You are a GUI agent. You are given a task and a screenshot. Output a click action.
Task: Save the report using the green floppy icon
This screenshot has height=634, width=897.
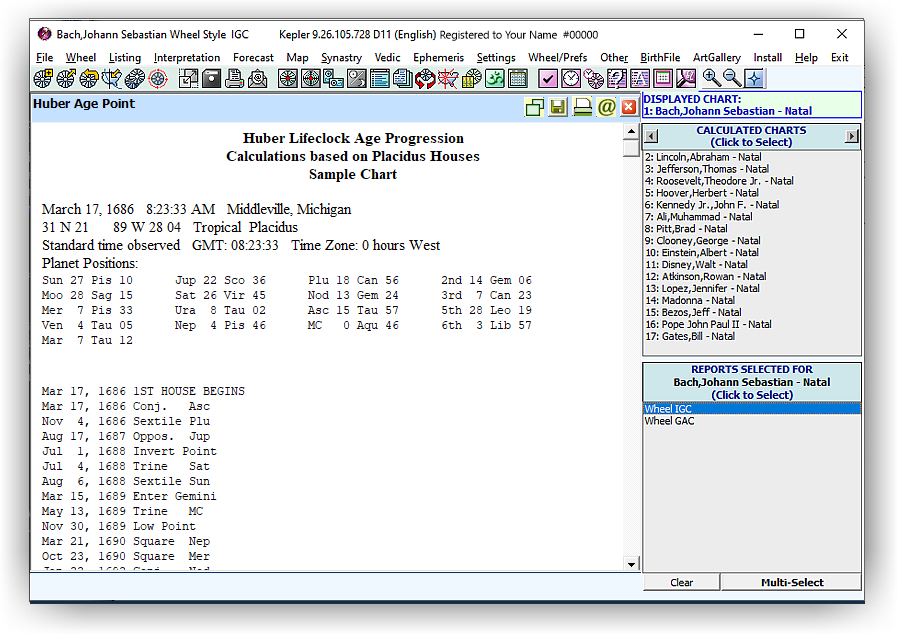[558, 107]
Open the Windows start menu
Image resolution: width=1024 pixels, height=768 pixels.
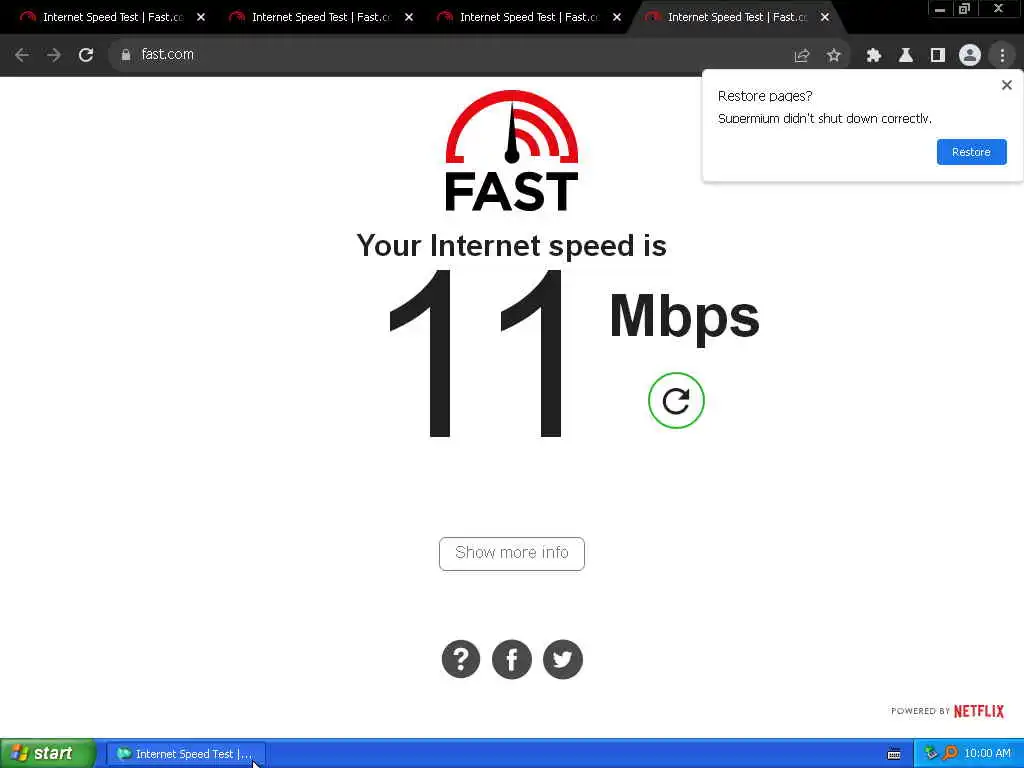(47, 753)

◆ What the task asks
The result should be an exact copy of every entry above, with no pictures included.

◆ Expected output
You are a GUI agent. You are given a task and a screenshot. Output a click action.
Task: Save the report using the green floppy icon
This screenshot has height=634, width=897.
[558, 107]
Open the Windows start menu
Image resolution: width=1024 pixels, height=768 pixels.
(47, 753)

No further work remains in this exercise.